On September 11, 2001 Andy Wheeler was a senior in college and a swimmer.
"We had just gotten out of practice and I was going to the cafeteria to eat breakfast and just crowds of people around the TV. I went through the normal thought process, the anger, the disbelief and thinking 'What can I do about it?', and that's when I decided why not think about the military?" says Wheeler.
Before that day, he never thought about the possibility.
"I was planning on graduating with a triple major in business management, human resources managment and international studies and possibly getting some job working as a business executive somewhere."
But instead after graduation, he joined the military and is now a Captain.
"I think it was a good decision on my part. Joining the Air Force was one of the best things I've done."
He's not alone. Hundreds of people changed career paths after 9/11. Even those who were too young to fully understand.
Airman Christopher Shavers was in fourth grade.
"I don't remember much of it. I just remember the teacher running in, turning on the TV and just watching. I just saw a bunch of buildings and smoke. And then it took me a couple years to actually learn what it was. I need to serve, it's the right thing to do. Do my part" says Shavers. He's been in the Air Force for more than a year.

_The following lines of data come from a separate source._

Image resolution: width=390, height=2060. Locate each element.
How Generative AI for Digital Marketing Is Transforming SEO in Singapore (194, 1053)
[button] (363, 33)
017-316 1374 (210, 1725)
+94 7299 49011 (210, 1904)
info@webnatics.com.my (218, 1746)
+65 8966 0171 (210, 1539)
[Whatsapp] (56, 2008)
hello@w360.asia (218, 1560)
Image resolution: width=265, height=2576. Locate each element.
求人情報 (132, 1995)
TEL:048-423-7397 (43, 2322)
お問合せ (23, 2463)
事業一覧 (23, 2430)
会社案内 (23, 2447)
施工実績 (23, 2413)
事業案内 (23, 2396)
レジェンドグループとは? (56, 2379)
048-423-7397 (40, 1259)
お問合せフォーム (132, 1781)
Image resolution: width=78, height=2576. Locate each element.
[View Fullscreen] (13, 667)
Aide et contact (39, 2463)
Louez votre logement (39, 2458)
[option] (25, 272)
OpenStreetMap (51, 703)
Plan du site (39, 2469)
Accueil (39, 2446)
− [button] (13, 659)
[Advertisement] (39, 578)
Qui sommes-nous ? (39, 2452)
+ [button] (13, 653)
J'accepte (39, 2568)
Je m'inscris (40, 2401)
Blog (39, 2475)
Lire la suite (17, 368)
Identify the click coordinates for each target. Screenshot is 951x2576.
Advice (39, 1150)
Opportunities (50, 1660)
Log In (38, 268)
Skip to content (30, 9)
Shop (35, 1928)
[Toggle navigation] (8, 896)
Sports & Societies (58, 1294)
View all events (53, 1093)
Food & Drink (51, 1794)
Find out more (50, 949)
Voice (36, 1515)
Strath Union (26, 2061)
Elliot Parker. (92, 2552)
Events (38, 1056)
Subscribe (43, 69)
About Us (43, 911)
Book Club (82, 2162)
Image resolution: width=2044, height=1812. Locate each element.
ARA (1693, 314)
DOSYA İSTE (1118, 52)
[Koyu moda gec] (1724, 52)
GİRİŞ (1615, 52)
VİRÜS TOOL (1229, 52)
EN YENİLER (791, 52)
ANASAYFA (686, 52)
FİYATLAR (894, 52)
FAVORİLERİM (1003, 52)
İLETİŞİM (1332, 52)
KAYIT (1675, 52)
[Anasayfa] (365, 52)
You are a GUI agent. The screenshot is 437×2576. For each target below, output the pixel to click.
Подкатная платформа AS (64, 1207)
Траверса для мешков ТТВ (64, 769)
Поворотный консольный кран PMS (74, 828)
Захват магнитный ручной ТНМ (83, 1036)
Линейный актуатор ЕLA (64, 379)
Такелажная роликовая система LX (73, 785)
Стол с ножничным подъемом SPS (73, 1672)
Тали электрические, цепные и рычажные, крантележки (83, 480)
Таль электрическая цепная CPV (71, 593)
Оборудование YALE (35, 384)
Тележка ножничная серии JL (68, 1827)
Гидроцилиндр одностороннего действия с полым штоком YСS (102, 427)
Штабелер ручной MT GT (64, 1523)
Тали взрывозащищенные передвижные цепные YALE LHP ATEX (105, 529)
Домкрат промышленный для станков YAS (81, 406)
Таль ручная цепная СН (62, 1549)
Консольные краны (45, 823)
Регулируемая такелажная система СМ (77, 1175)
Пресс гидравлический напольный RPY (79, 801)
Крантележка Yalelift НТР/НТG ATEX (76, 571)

"I was in 5th grade in my classroom. It was a scary moment" says Airman First Class Skylar Madson. He remembers 9/11 clearly.
"As kids, we didn't really understand what had happened. But we all knew it was something bad because what other kid gets to go home from the school day and doesn't feel great about it."
Although he didn't understand then, it shaped his decision to join the Air Force.
"It gave me an opportunity to realize that we needed more men and women in the armed services. I do what I can do to help our country."